A Chev club convertible was stopping at the curb behind me now. In my rear view mirror, I saw Jack Carmichael lean over to kiss the blonde behind the wheel.
Then he stepped from the car.
He saw me and came over as the Chev gunned off. He was waving at the blonde.
I said: “You do all right, don’t you?”
“This time, it’s different,” he told me. “With this one, it’s wedding bells. If I can rustle up a few honest dollars.” He was a tall, engaging sort of lad, dark and casual. He opened the door of the Dusy and slumped into the seat beside me. “You want something on account, no doubt, Jonesy.”
“Not quite,” I said. “I got a job that’s a little too much for one man. I thought we could make some kind of deal.”
“If it’s honest,” he said, “and doesn’t involve physical labor, you came to the right guy.” He shook his head. “This love is a wonderful thing, Jonesy, you know that? It’s got to be honest.”
“Would I be handling it if it weren’t?” I asked.
He grinned. “Well, probably not. Let’s have it.”
I told him what it was, omitting any reference to the information Dr. Enright had given me. I told him what I thought would be a fair division of the spoils, including that portion of his pay I wanted on account.

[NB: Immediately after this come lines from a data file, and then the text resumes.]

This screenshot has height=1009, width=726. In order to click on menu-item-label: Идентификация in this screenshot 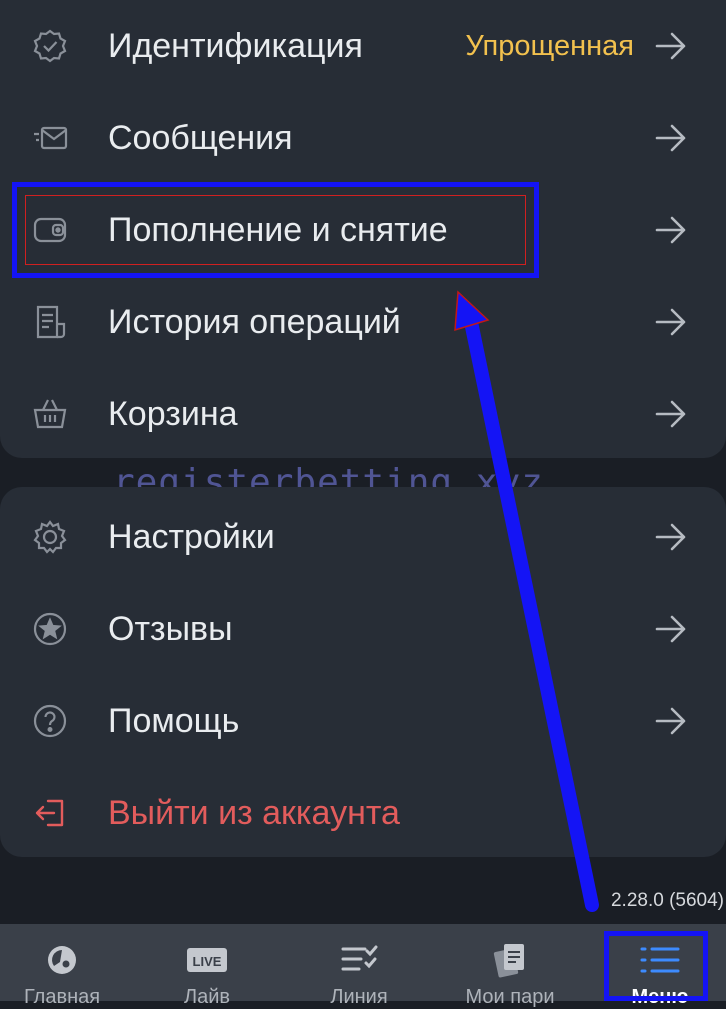, I will do `click(236, 46)`.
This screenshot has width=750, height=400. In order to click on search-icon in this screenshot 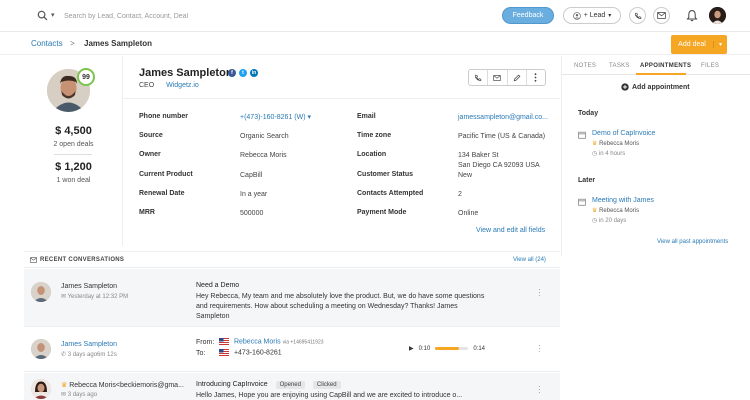, I will do `click(42, 16)`.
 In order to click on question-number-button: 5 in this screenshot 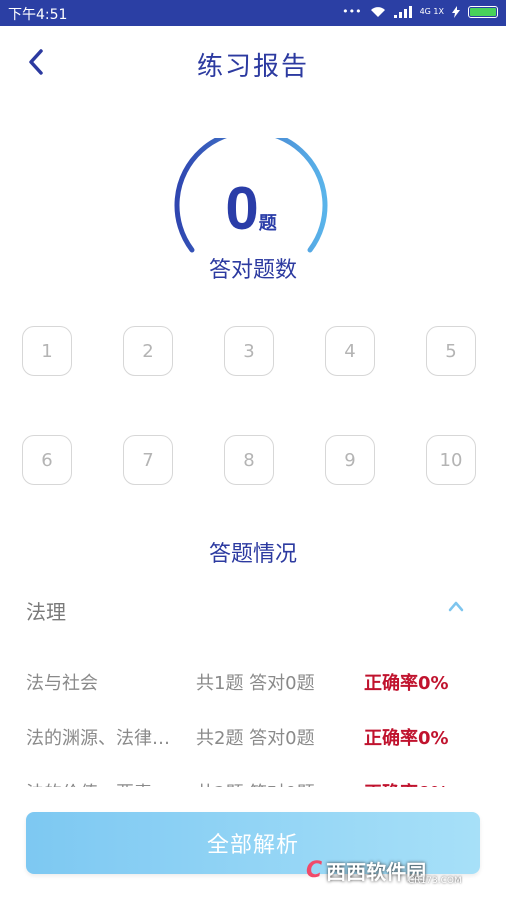, I will do `click(451, 351)`.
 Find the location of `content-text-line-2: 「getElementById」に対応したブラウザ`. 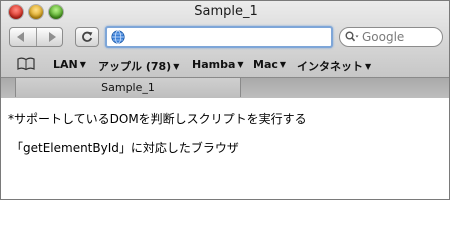

content-text-line-2: 「getElementById」に対応したブラウザ is located at coordinates (125, 148).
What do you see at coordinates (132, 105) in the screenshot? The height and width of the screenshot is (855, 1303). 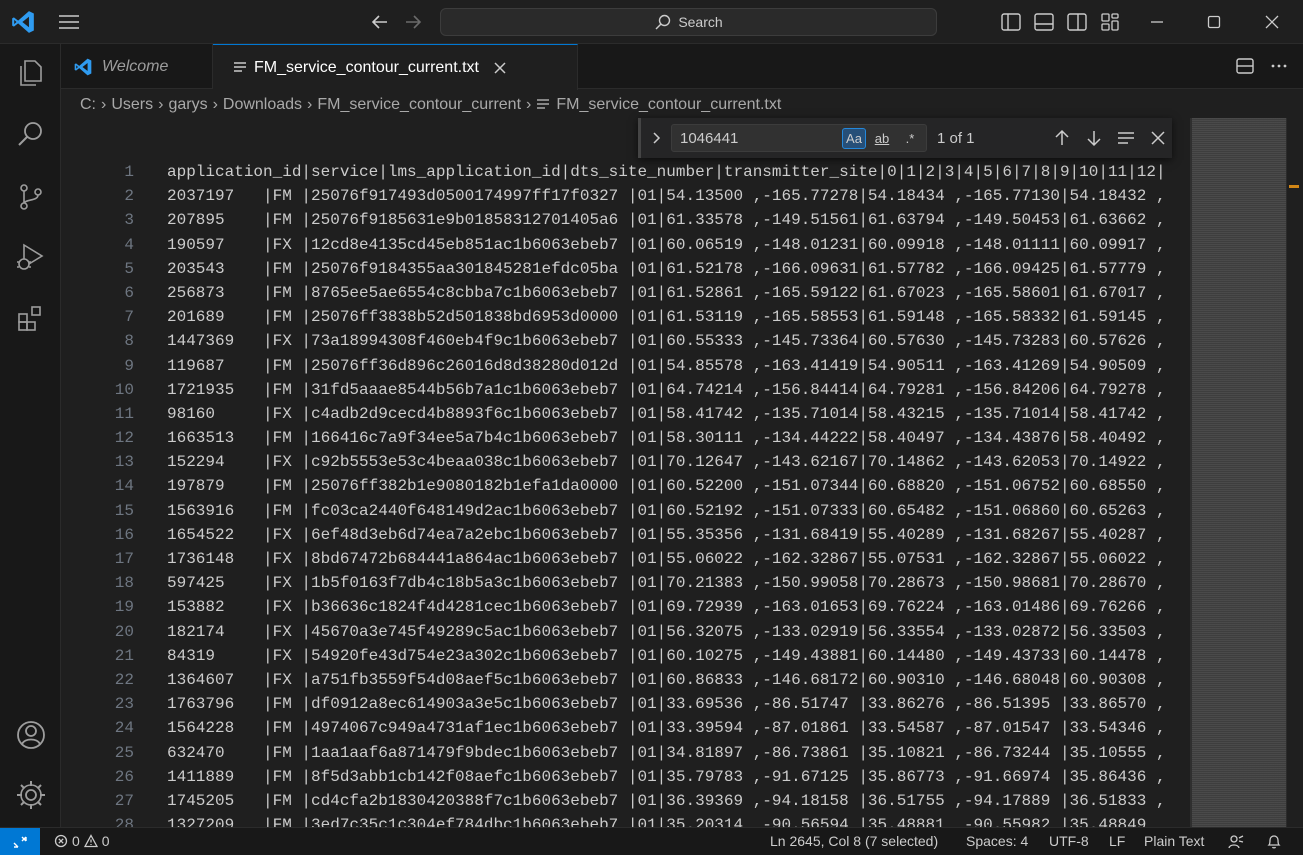 I see `breadcrumb-item: Users` at bounding box center [132, 105].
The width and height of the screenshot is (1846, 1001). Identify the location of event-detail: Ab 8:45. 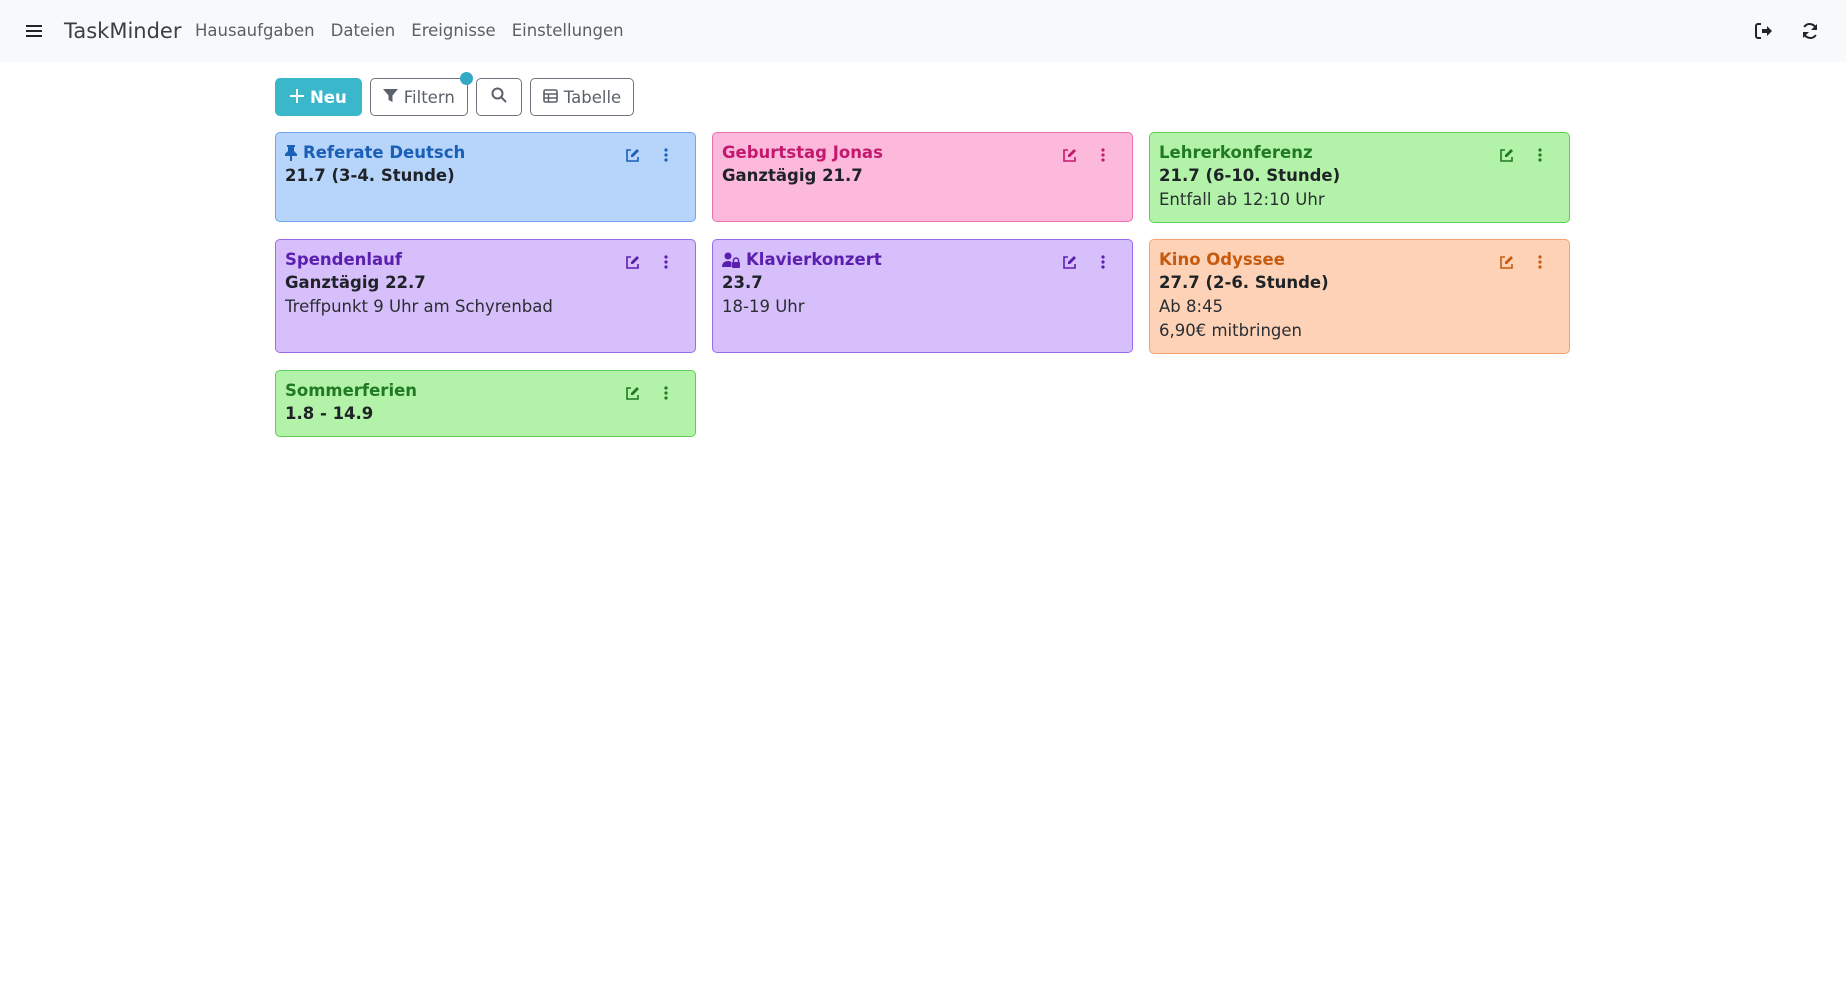
(1192, 306).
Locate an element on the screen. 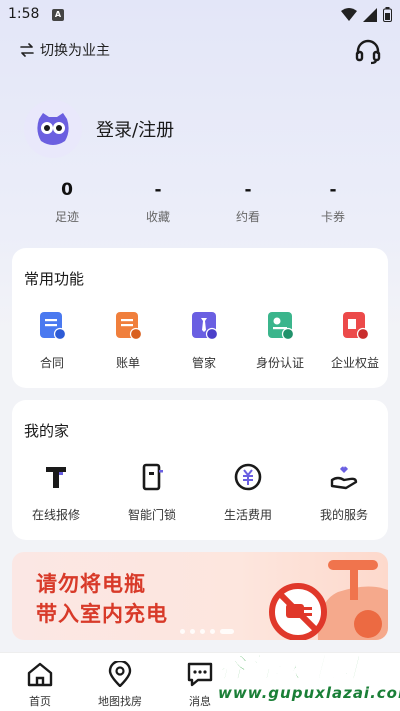 This screenshot has height=711, width=400. watermark-url: www.gupuxlazai.com is located at coordinates (309, 693).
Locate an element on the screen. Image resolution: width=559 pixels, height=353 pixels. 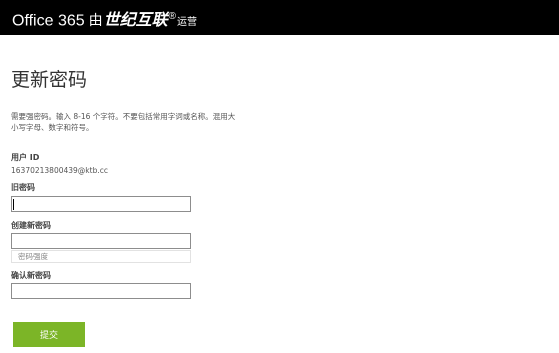
confirm-password-input is located at coordinates (101, 291).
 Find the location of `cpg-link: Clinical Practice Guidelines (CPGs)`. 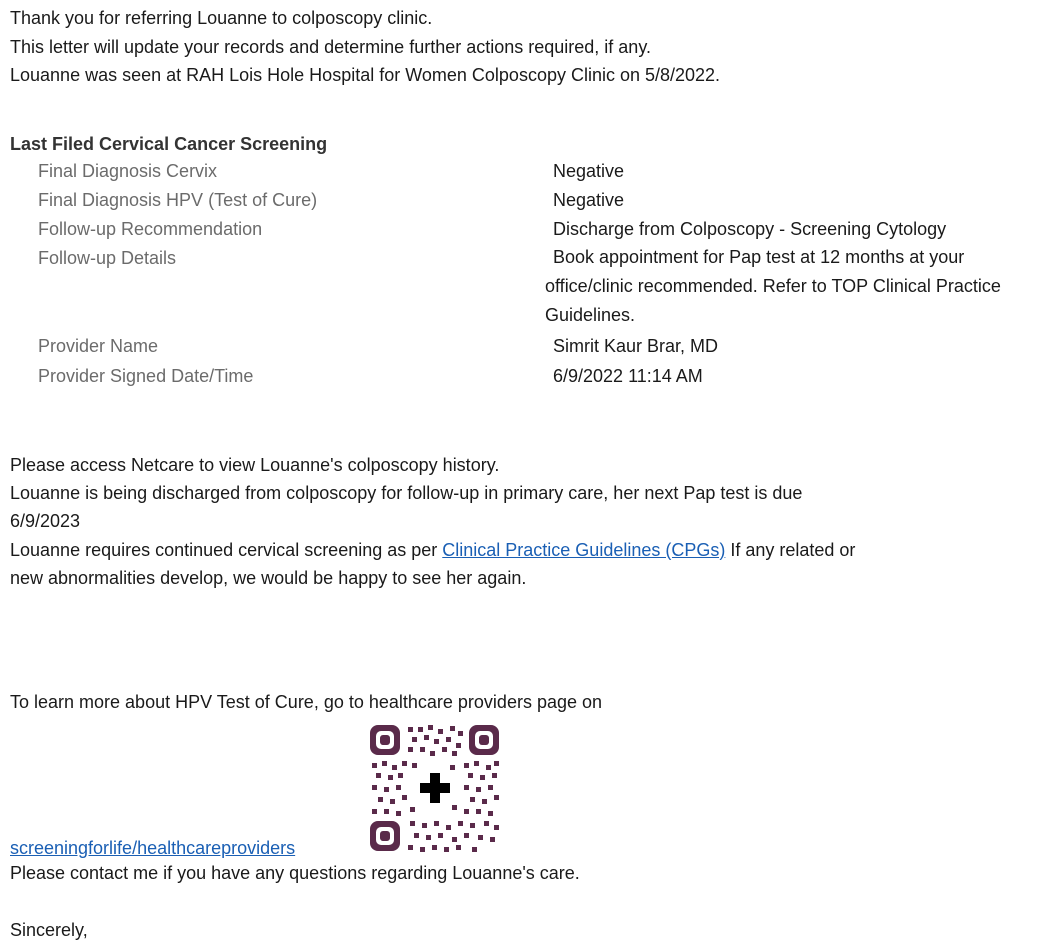

cpg-link: Clinical Practice Guidelines (CPGs) is located at coordinates (584, 550).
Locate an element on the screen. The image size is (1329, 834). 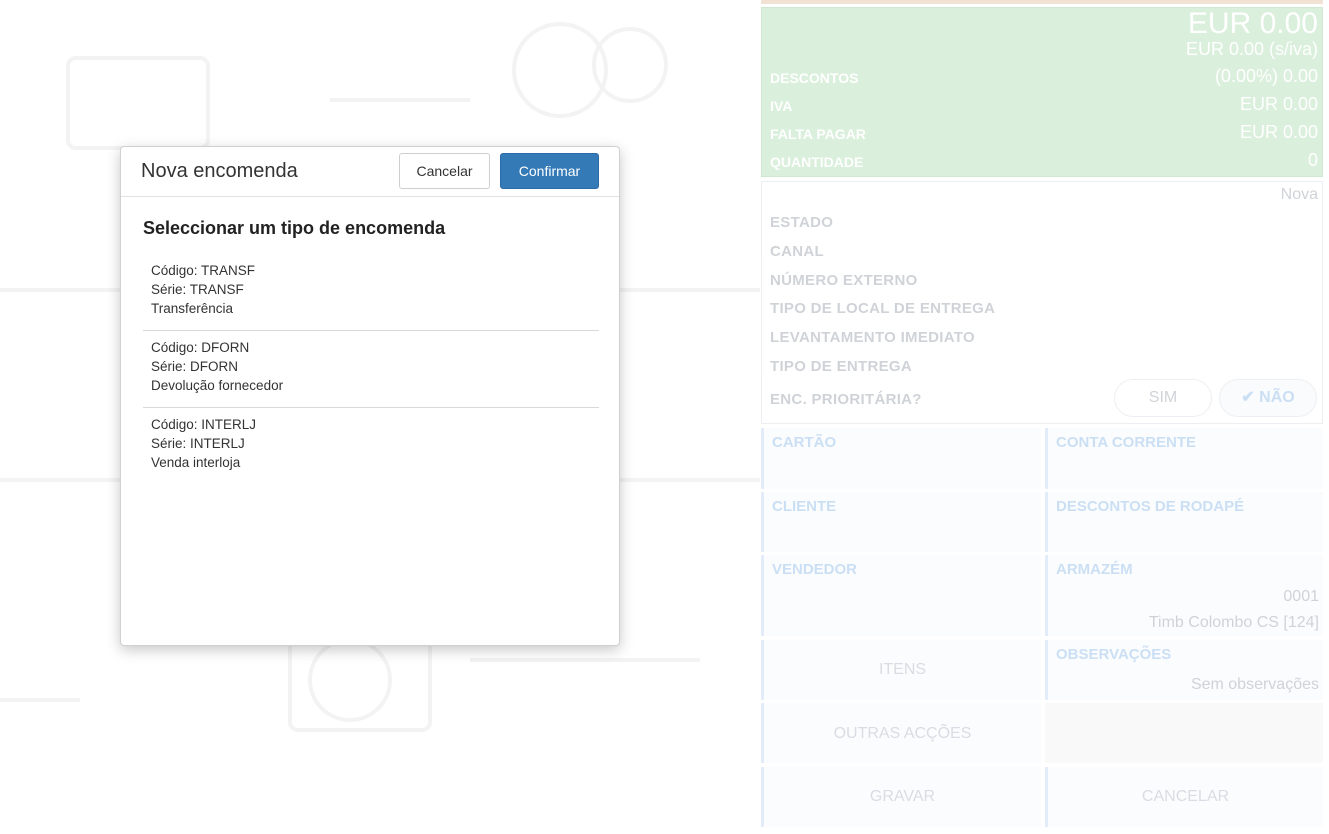
armazem-code: 0001 is located at coordinates (1301, 596).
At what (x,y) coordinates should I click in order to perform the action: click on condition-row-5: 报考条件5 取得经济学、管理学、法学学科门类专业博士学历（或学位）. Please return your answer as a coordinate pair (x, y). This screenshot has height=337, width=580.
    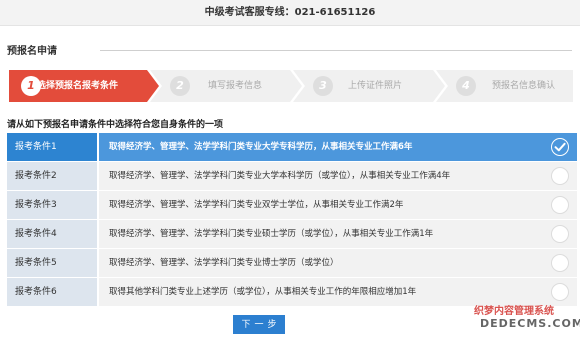
    Looking at the image, I should click on (292, 263).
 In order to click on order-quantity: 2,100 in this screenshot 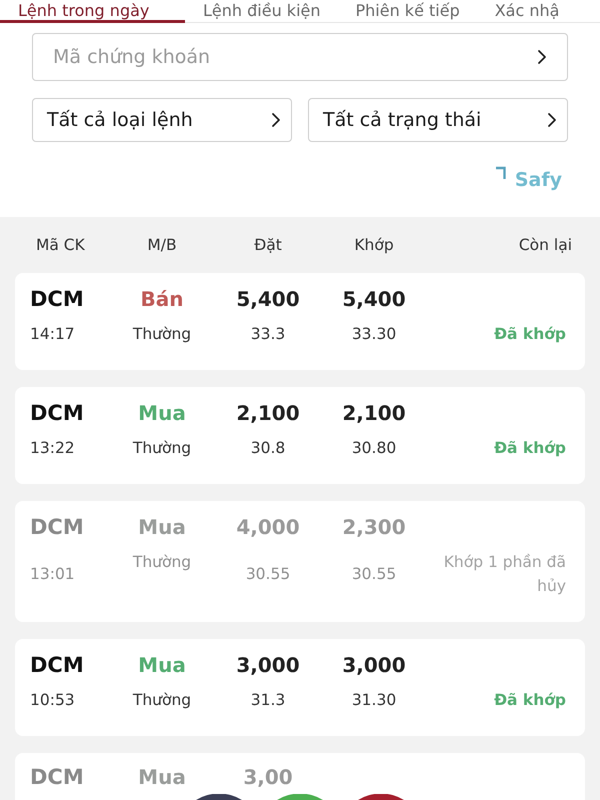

He nodded when I was through. “Fair enough,” he said. “And I’m not forgetting the two hundred, Jonesy. Or the good word you put in for me with the Chief when the boys down at headquarters were out for my scalp.”
It was Devine who’d been out for his scalp. And any time I can buck Devine, I do. We have a reciprocal agreement; he hates my guts and I hate his.
I said: “O.K., I’ll take the night shift, seven to seven. I can sleep days, even in this weather.” I thought a moment and added: “I’ll phone you after I see Dr. Randolph tonight. You’ll be at home?”
He nodded. “I’ll make it a point to be.”
I left him, and went back to the office. There, for lack of anything better to do, I drank a bottle of beer, and sat near the window, watching the kids play ball.
A little later, I turned on the radio and listened to the Yanks. But St. Louis had too much for them that day and I turned it off.